### TASK
Retype, word for word, every line starting at the line with "Open Market Movers in sidebar" and ending with the final line of the entries; skip the pictures.

Saved data entries:
=-=-=-=-=

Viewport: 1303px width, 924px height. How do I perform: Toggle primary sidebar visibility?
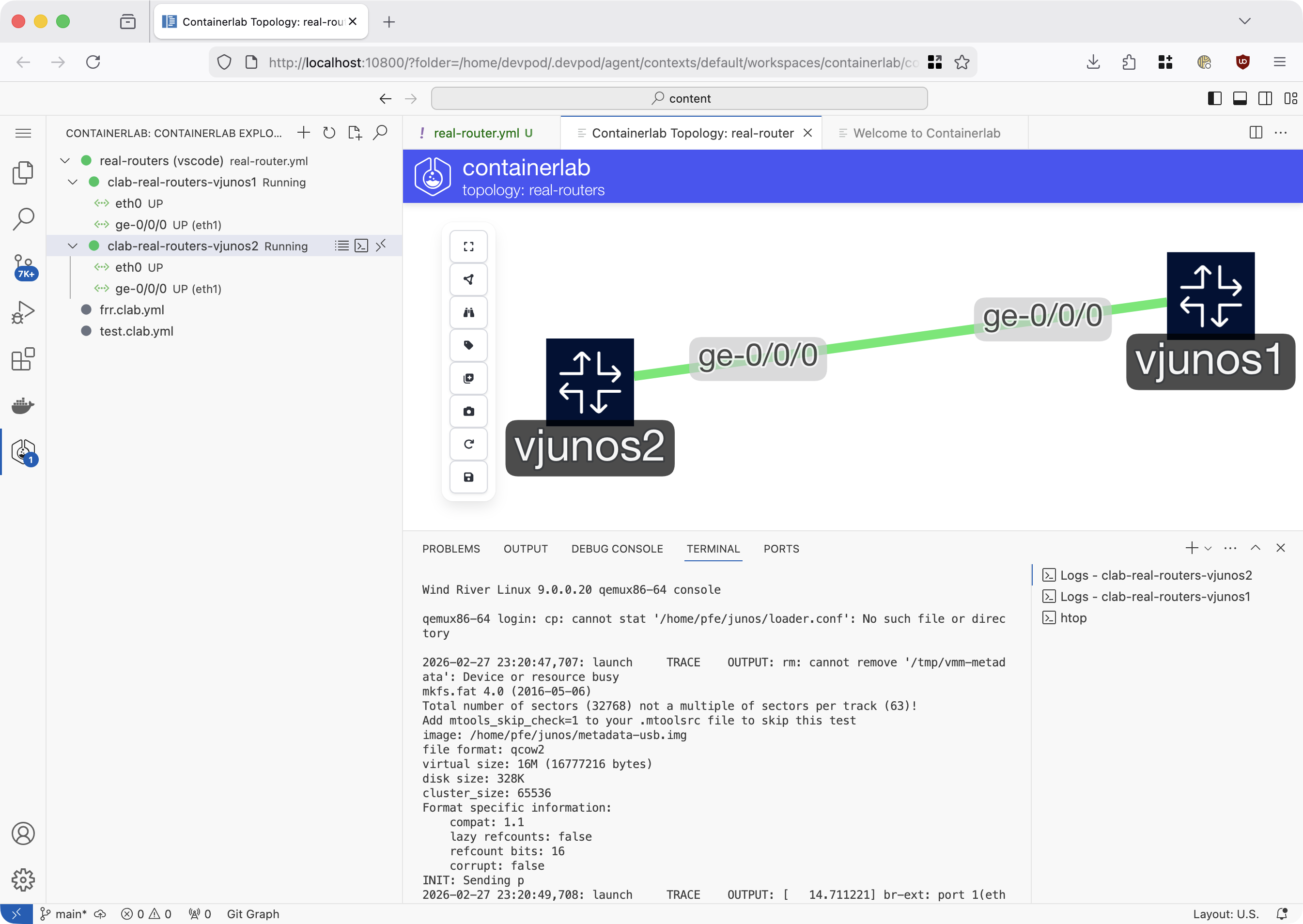pos(1214,98)
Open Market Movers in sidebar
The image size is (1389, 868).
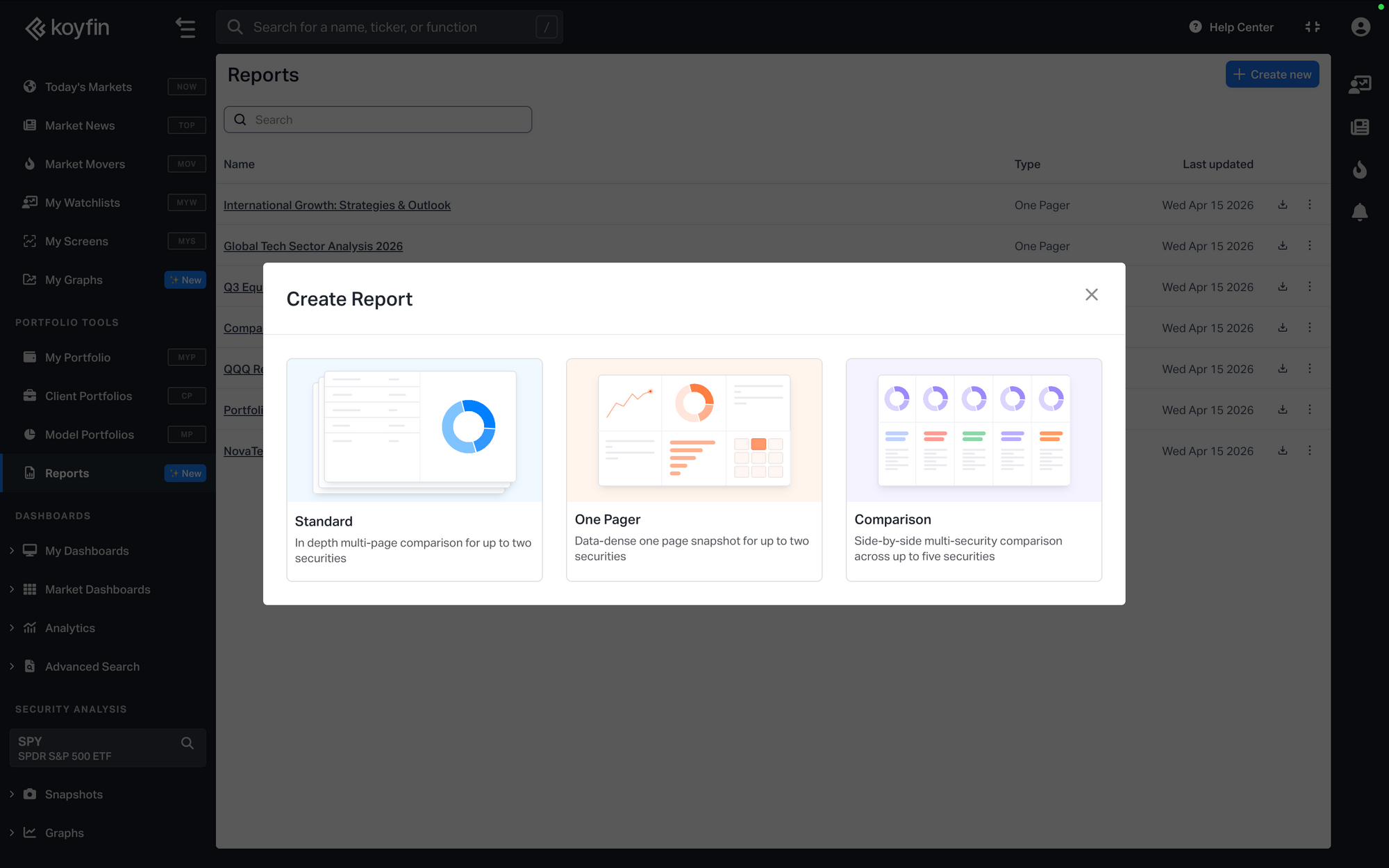(85, 165)
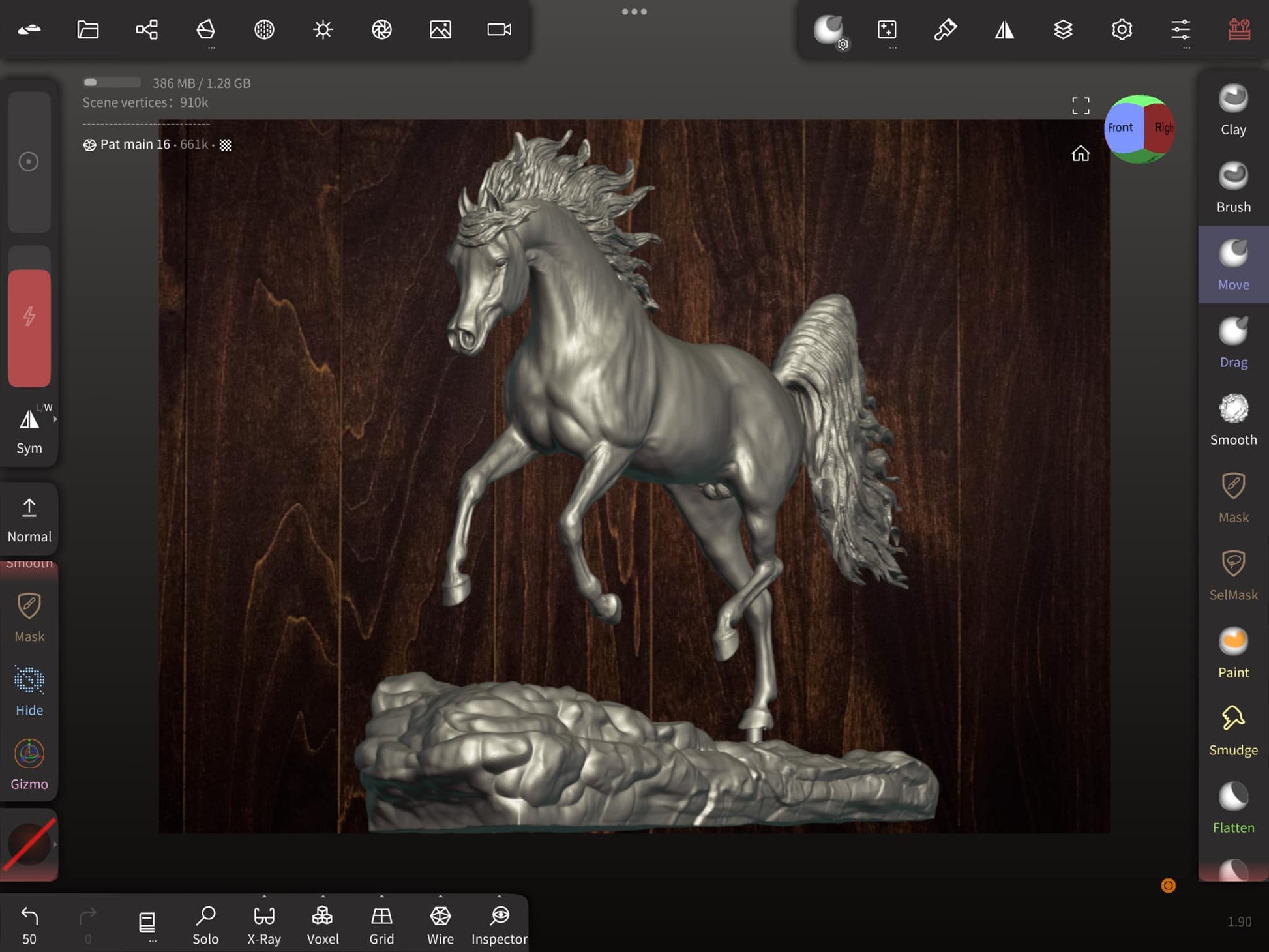Click the red intensity slider
1269x952 pixels.
pos(29,327)
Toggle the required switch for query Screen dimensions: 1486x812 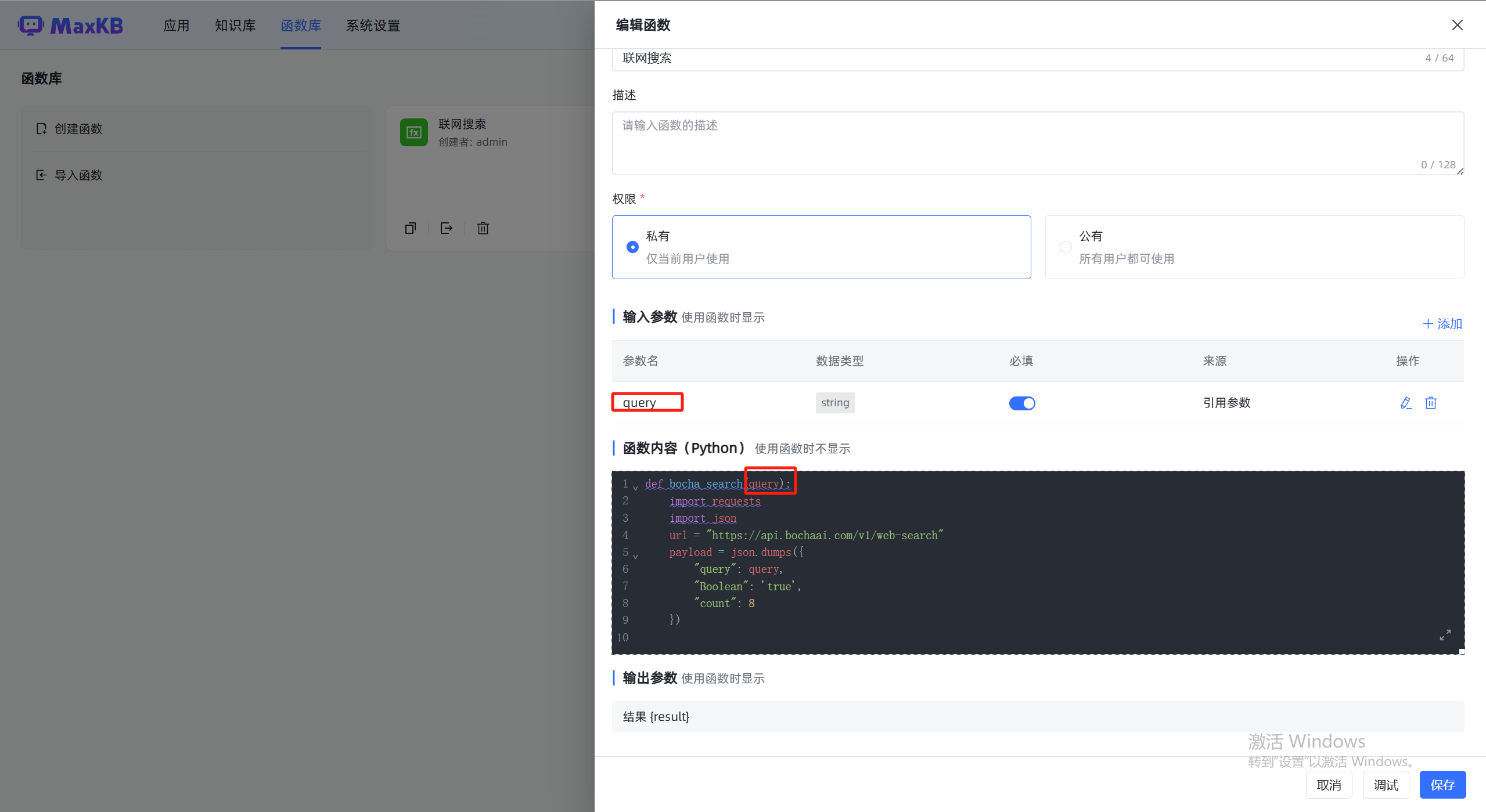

=-=-=-=-=

### TASK OUTPUT
Open Market Movers in sidebar
The image size is (1389, 868).
(85, 165)
Click the red intensity slider
1269x952 pixels.
pos(29,327)
Toggle the required switch for query Screen dimensions: 1486x812 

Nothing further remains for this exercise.